That's a terrifying idea. A piece as small as the OP's could be resawn on a bandsaw but is too small to handle safely on a tablesaw.

Bill Space
05-06-2019, 5:33 AM
What are the specs of your planer?

I am pretty sure my 15” planer has a minimum length of 8”, and a minimum thickness of 1/4”, so a 10” piece planed to 5/16” could go through without issue. BUT your question really extends to shorter pieces as well...

No advice there from my end.

Edit: l am out of town but got curious and found a spec sheet on my planer on line. Every planer is different, but just as a data point, mine can plane a minimum length of 8” and down to a minimum thickness of 3/16”.

Bill

Pete Staehling
05-06-2019, 6:57 AM
A couple things to consider...
A piece that small could be flattened pretty quickly with a hand plane. It might be easier to do that than bother with the sled.
Going to as thin as 5/16" on the planer is a little iffy IME. If you have a drum sander I'd use it. Just me, but I might even skip the planer and re saw on the bandsaw to a little over and use my drum sander for the final thickness.

Jeff Bartley
05-06-2019, 9:21 AM
Jerry, if you're trying to make it flat with a sled I'd use hot glue to adhere it to your substrate. The glue will hold twisted corners up so it doesn't rock.

Then I'd flip it and secure it to the substrate with double sided tape. Actually, that would depend on how short a piece can safely run through your planer. With a small dewalt type machine I'd just run the piece after establishing flat.

Of course this is assuming you have neither a jointer or hand planes. Either of those would be my preferred method to establish flat.

Alan Schwabacher
05-06-2019, 2:21 PM
With such a short piece, watch out for snipe. The easiest "sled" would just be two straight strips of wood 1/2" x 1/2" x 24", one glued to each long edge of the stock to be planed. The only thing to be careful of is to make sure the two strips are parallel. Ensure that by placing them on a flat surface while gluing. Plane the entire assembly. The strips take care of making it flat, safer, and avoiding snipe. Rip them off when done.

A handplane would be a better solution, but this will get the job done.

Brian Tymchak
05-06-2019, 3:33 PM
With such a short piece, watch out for snipe. The easiest "sled" would just be two straight strips of wood 1/2" x 1/2" x 24", one glued to each long edge of the stock to be planed. The only thing to be careful of is to make sure the two strips are parallel. Ensure that by placing them on a flat surface while gluing. Plane the entire assembly. The strips take care of making it flat, safer, and avoiding snipe. Rip them off when done.
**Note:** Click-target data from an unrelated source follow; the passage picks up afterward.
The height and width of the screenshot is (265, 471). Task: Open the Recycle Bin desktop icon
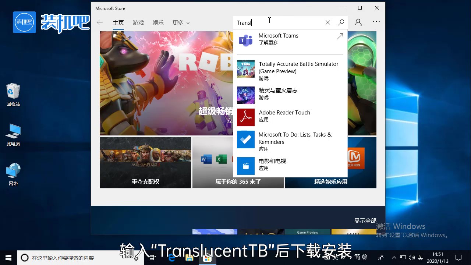(x=13, y=94)
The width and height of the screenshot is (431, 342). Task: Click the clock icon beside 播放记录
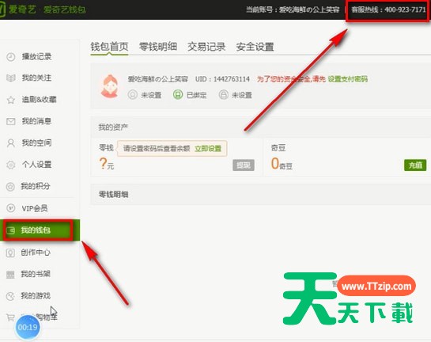tap(11, 57)
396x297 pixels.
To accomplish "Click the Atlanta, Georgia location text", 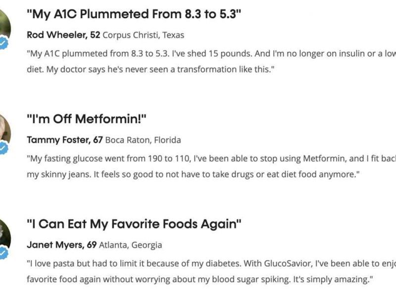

+1 on snipe. when planing shorts, I will typically front and back end the keeper piece on the sled with other scrap wood, to eliminate the snipe. I use double-sided tape to make sure everything is solid on the sled. Take very light cuts.

Jerry Bruette
05-06-2019, 10:00 PM
With such a short piece, watch out for snipe. The easiest "sled" would just be two straight strips of wood 1/2" x 1/2" x 24", one glued to each long edge of the stock to be planed. The only thing to be careful of is to make sure the two strips are parallel. Ensure that by placing them on a flat surface while gluing. Plane the entire assembly. The strips take care of making it flat, safer, and avoiding snipe. Rip them off when done.
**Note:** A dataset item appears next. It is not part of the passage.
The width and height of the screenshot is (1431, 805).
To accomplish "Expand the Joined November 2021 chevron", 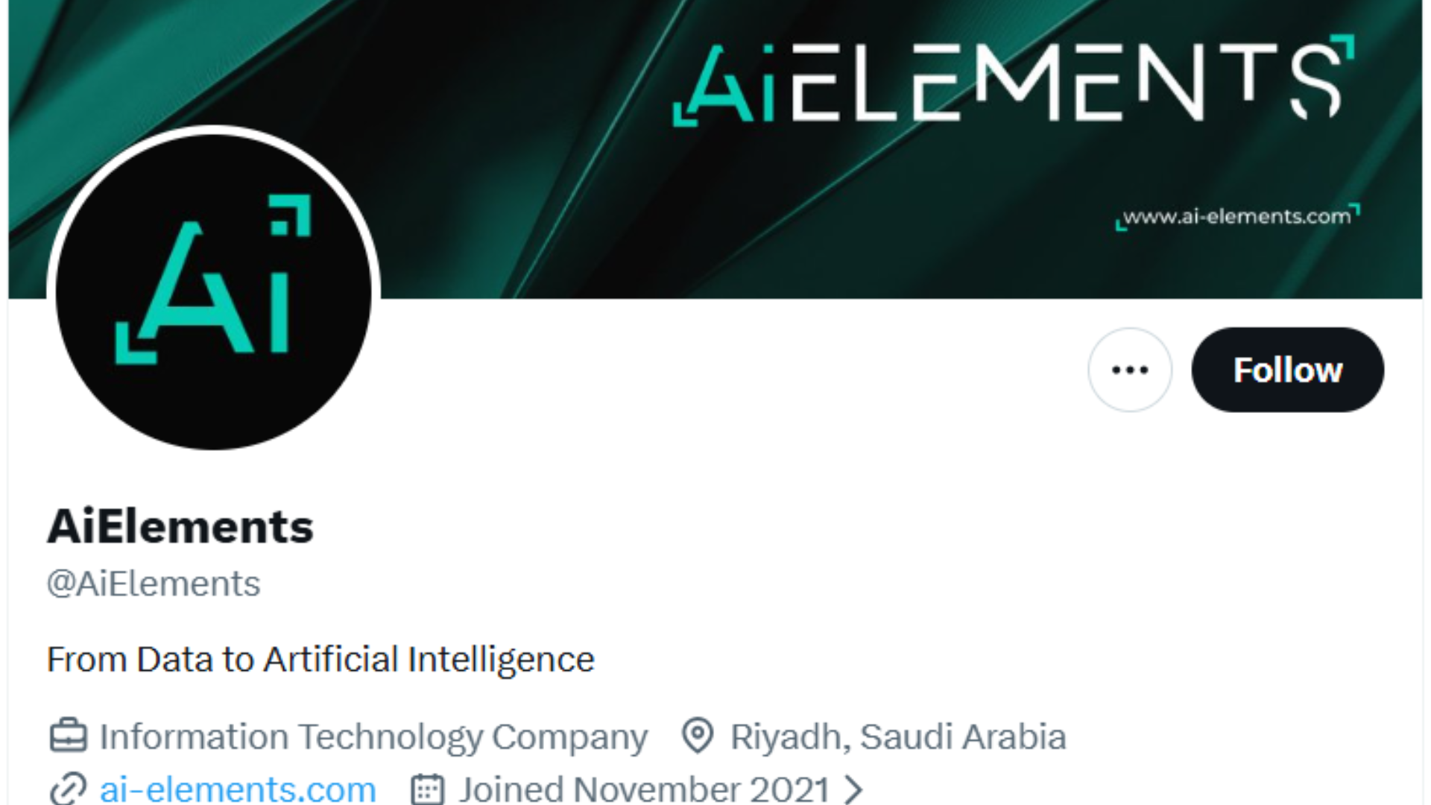I will pos(853,789).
Alan I'm going to give this method a try. I'm not trying to make it flat, I'm trying to keep it flat while making it thinner.

Bill Dufour
05-06-2019, 11:27 PM
With such a short piece, watch out for snipe. The easiest "sled" would just be two straight strips of wood 1/2" x 1/2" x 24", one glued to each long edge of the stock to be planed. The only thing to be careful of is to make sure the two strips are parallel. Ensure that by placing them on a flat surface while gluing. Plane the entire assembly. The strips take care of making it flat, safer, and avoiding snipe. Rip them off when done.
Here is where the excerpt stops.